As the Scottish music world mourns the demise of the Wickerman festival, news has emerged that another of the country’s major music events may also soon be no more – at least in its current form.
T in the Park – which celebrated its 20th anniversary in 2013 – may not take place this year, with its long-term future in doubt.
A report in the Sunday Mail details how promoter DF Concerts are considering a three-day event at Glasgow Green in July – exactly the same time of year that T traditionally takes place. Talks are said to be under way between DF and Glasgow City Council.
However, perhaps crucially, the new event is said to not feature the brewer’s ‘Red T’ branding.

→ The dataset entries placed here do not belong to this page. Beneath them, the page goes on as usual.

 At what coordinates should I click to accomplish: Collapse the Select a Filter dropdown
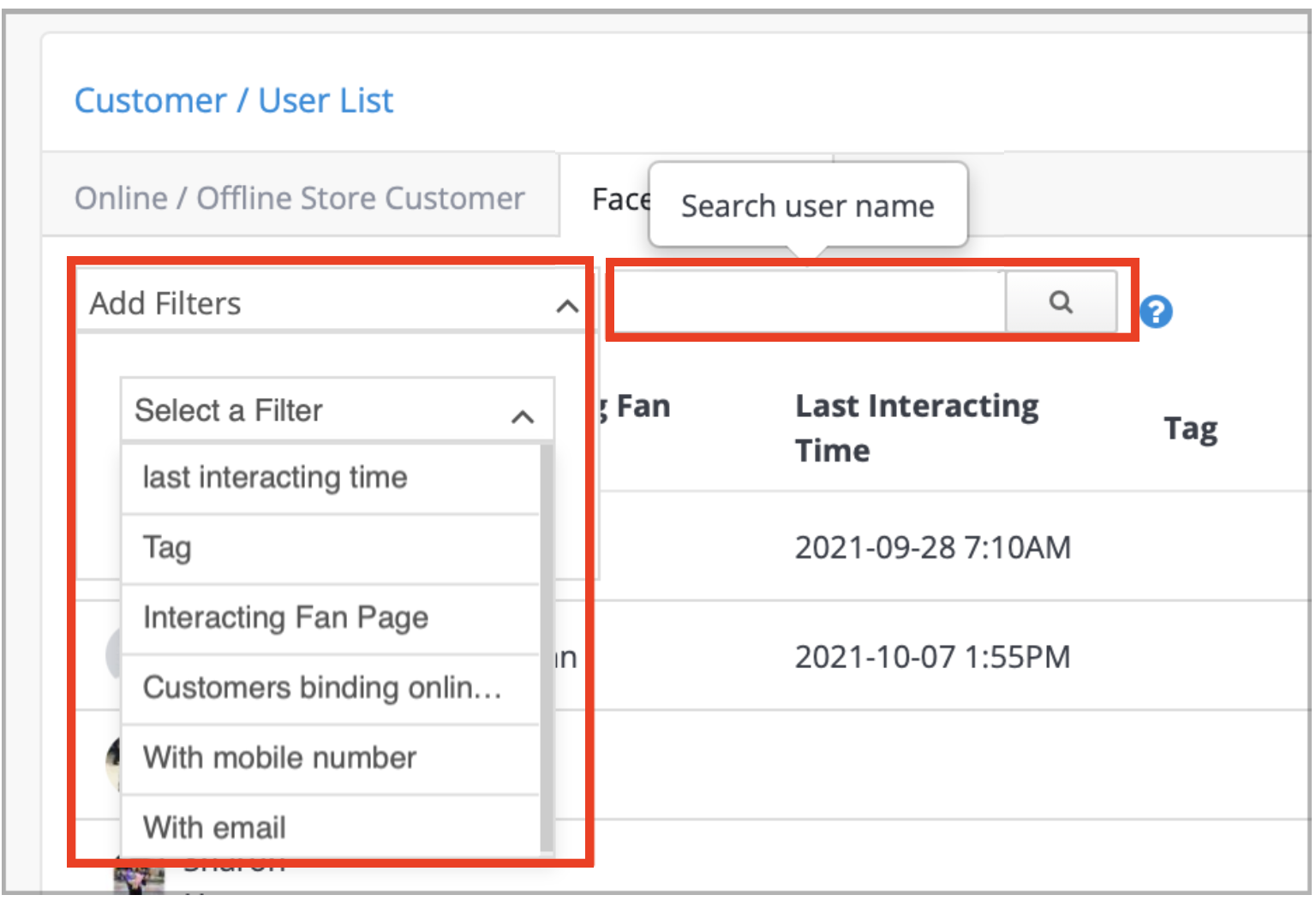[523, 417]
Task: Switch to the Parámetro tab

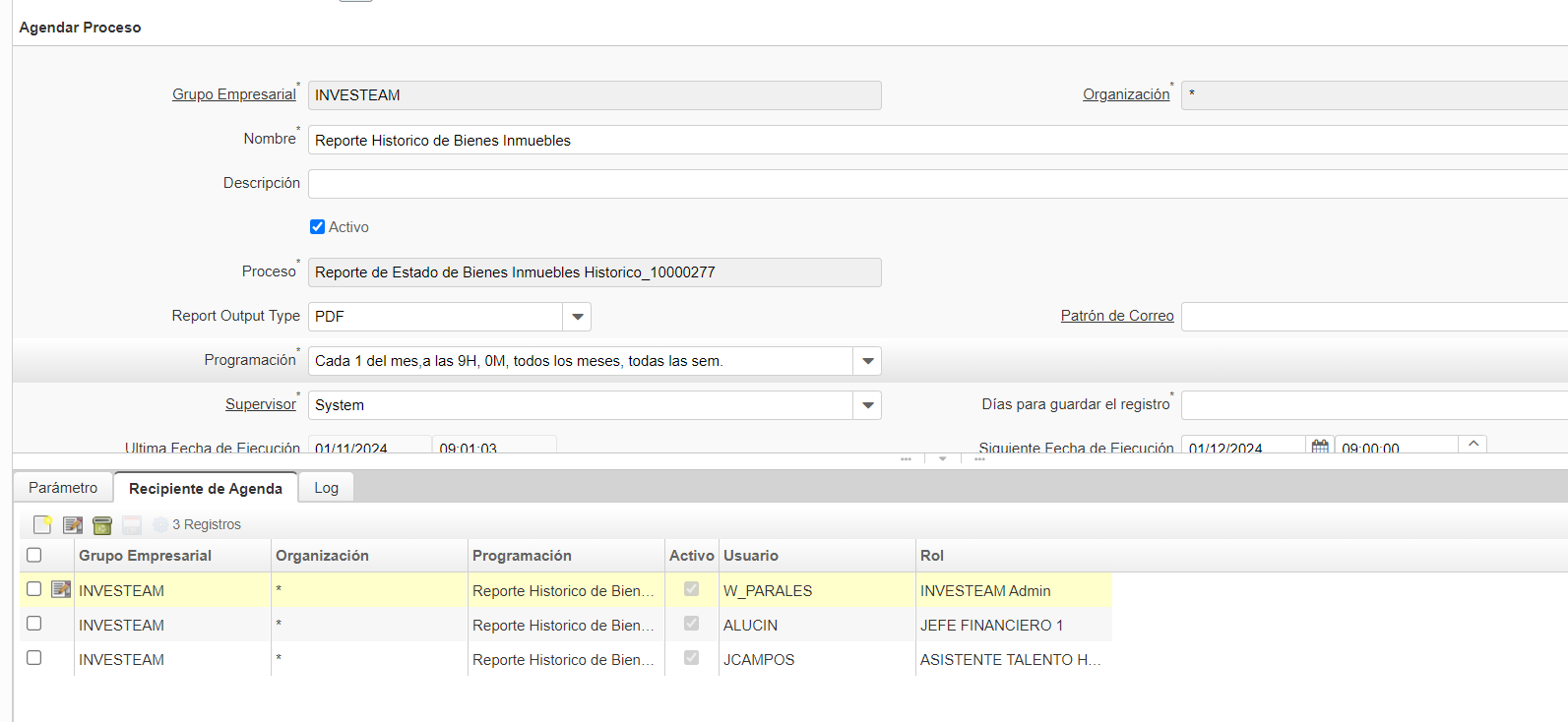Action: tap(63, 488)
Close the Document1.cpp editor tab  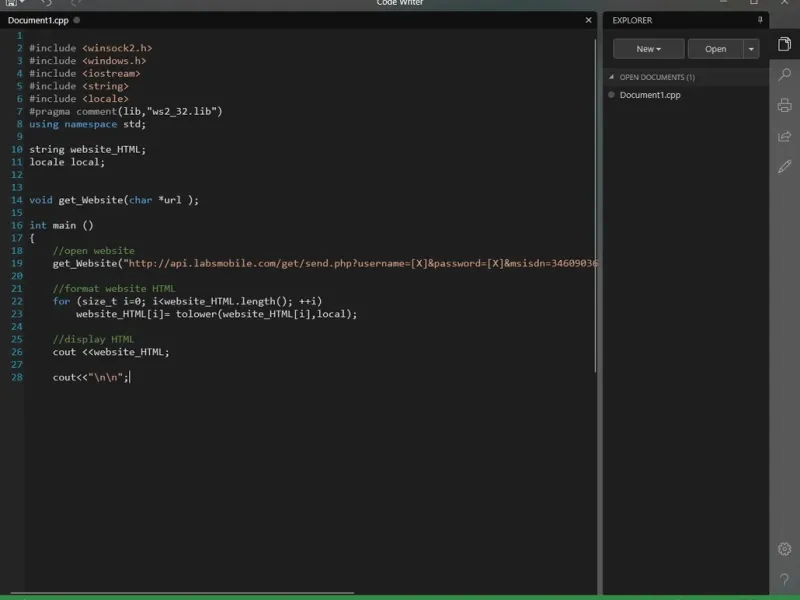coord(588,20)
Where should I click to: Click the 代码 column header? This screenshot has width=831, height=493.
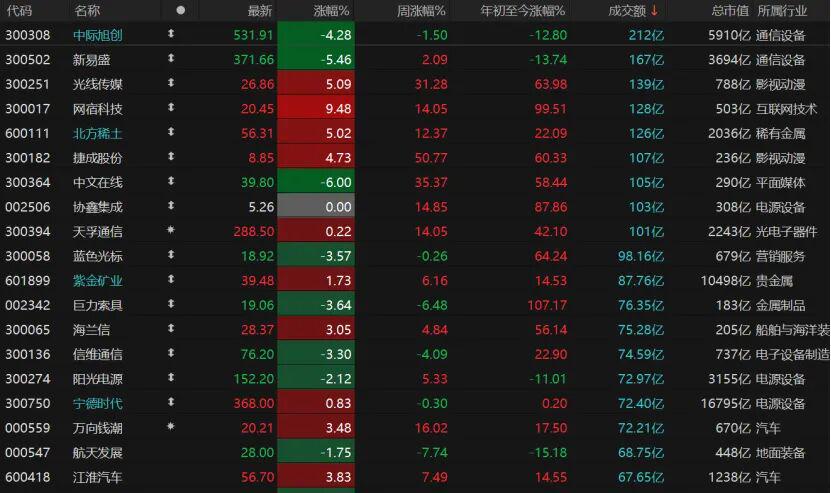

Scotland’s biggest and longest-established mainstream event has run continuously from its inception in 1994 at Strathclyde Park, where for three years a host of international acts like Rage Against The Machine, Radiohead and Nick Cave performed.
The event then moved to Balado in 1997 and gradually became one of the biggest dates in the world festival calendar.
However, a distinct shift shift to a more mainstream event saw an expanding lineup attract more world stars including Beyonce and Rhianna as well as the likes of Sam Smith and Jessie J, but consequently losing more of the longer-established clientele and instead attracting a younger audience, perhaps more interested in a party weekend than the lineup itself.
An enforced move to Strathallan Castle in 2015 was plagued with infrastructure problems and the 2016 incarnation unfortunately made headlines for drug-related tragedies and the theft of a cash machine.
Going against the usual pattern, early-bird tickets for the 2017 have not gone on sale.
The new festival is rumoured to see a move back to its more rock roots with Radiohead and Coldplay among those approached to take part, according to the report.
Glasgow Green has hosted many events, albeit sporadically – 1990’s Big Day Out saw Sheena Easton make the headlines thanks to her LA accent, and 2001’s Gig On The Green saw Iggy Pop and Green Day perform, as well as putting Eminem and Slipknot on the same stage. More recently, the Stone Roses played a memorable show in 2013, while a range of events tied in with the 2014 Commonwealth Games put Sydney Devine and Errors on the same bill, although sadly not together.
A Glasgow City council spokesperson said that although talks were in place with DF Concerts about a non-camping event in July, “we will not be and are not interested in hosting T in the Park”.